### Records for the task

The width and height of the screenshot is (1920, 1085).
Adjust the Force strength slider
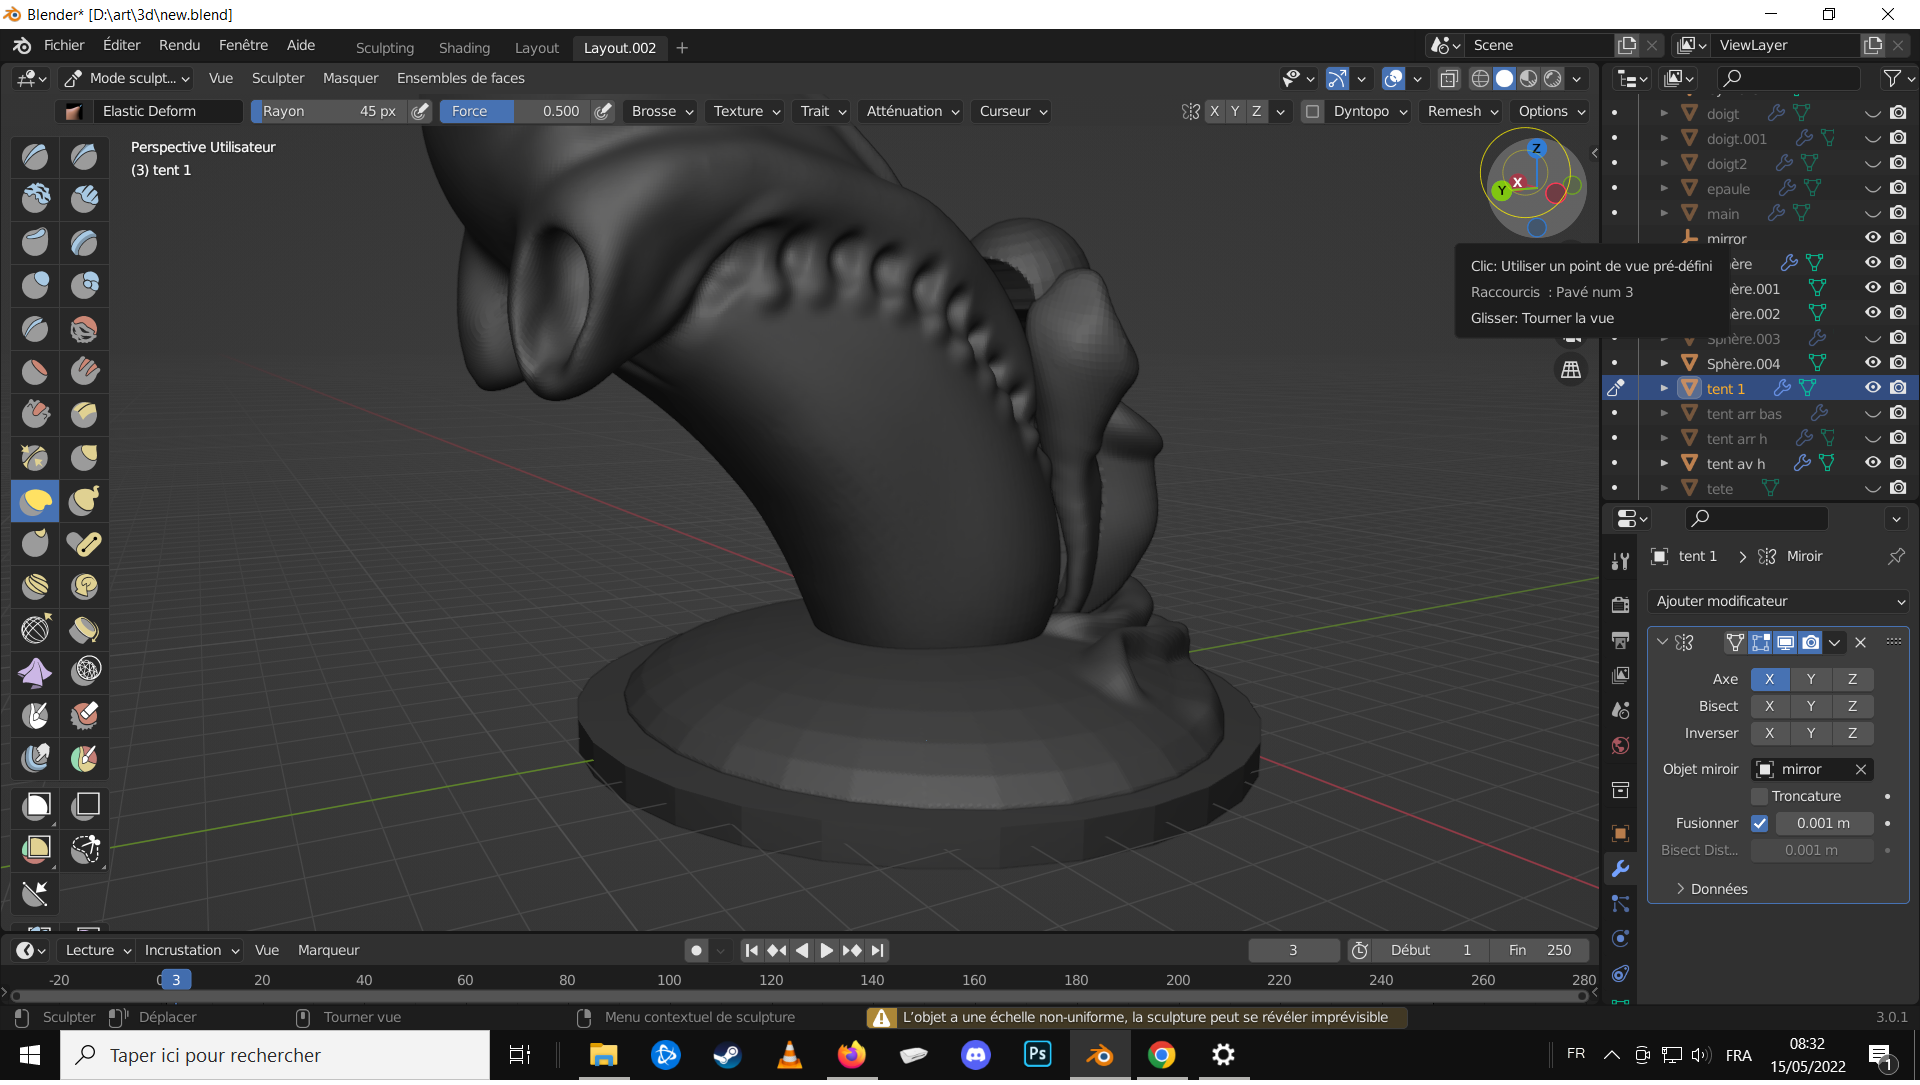pyautogui.click(x=514, y=111)
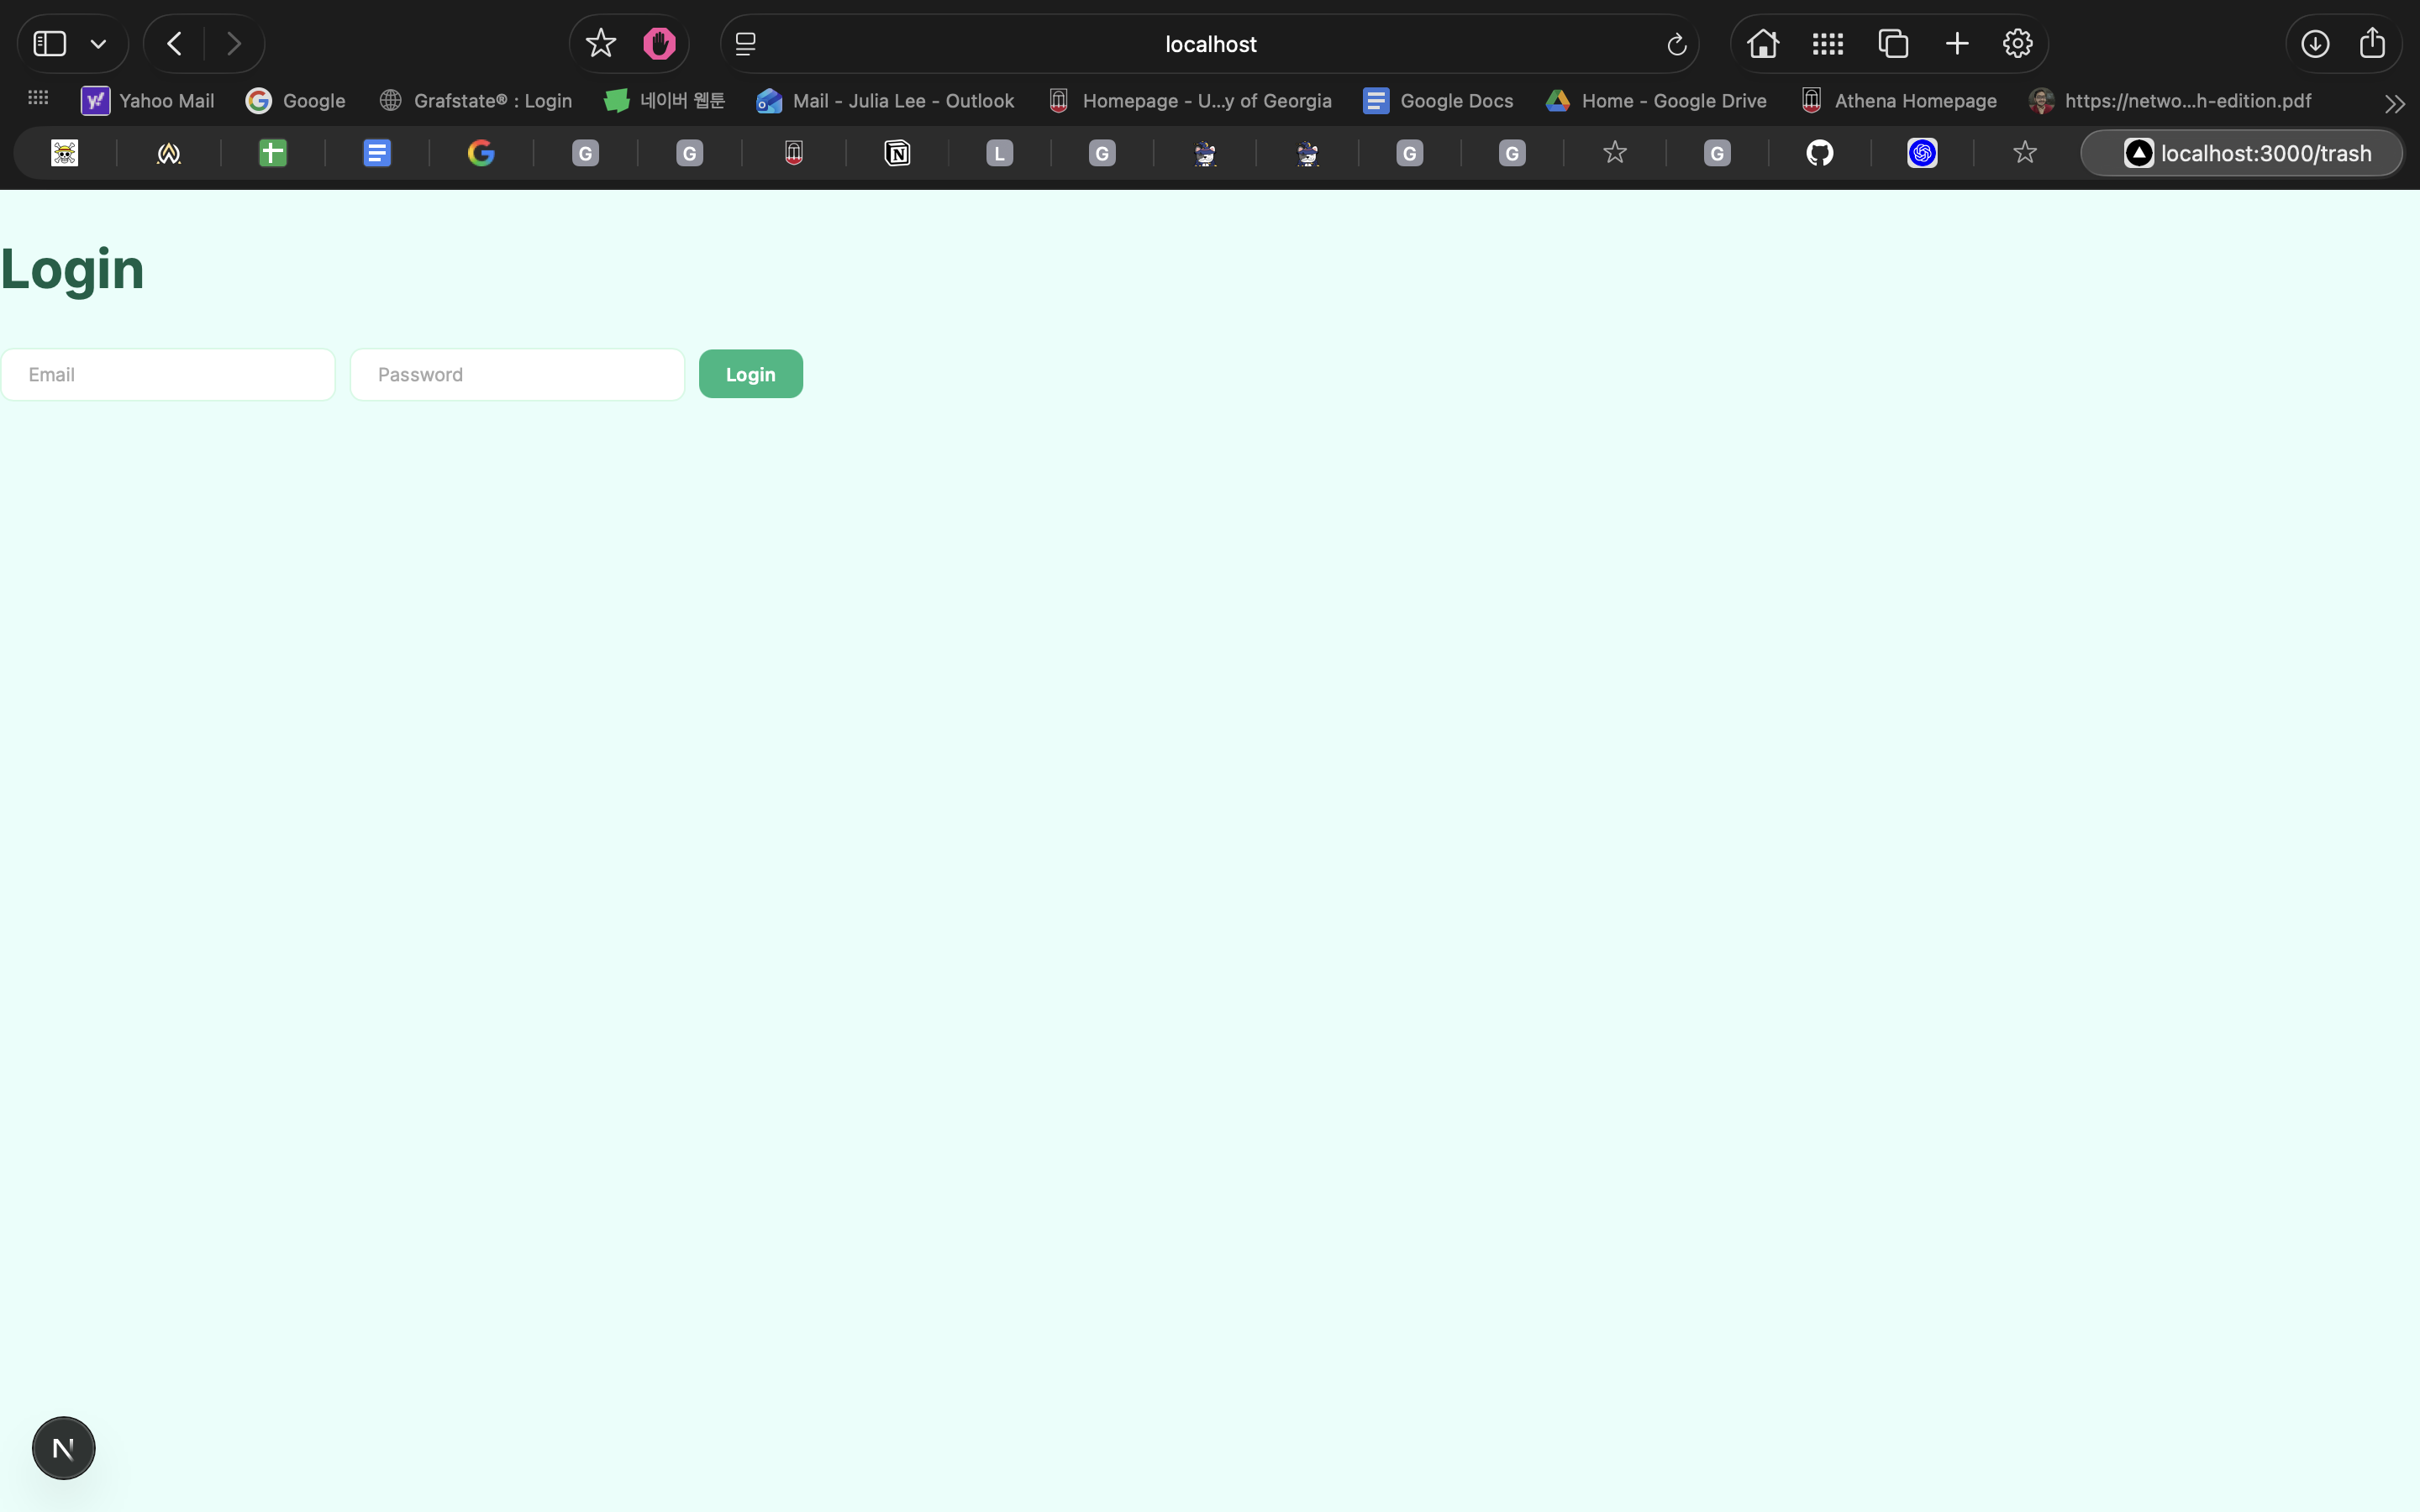Show downloads with the arrow icon

pyautogui.click(x=2314, y=44)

### Requirement
All records above must be output exactly as they stand, excluding pictures.

### Answer to this exercise
The width and height of the screenshot is (1920, 1085).
Adjust the Force strength slider
pyautogui.click(x=514, y=111)
Show downloads with the arrow icon

pyautogui.click(x=2314, y=44)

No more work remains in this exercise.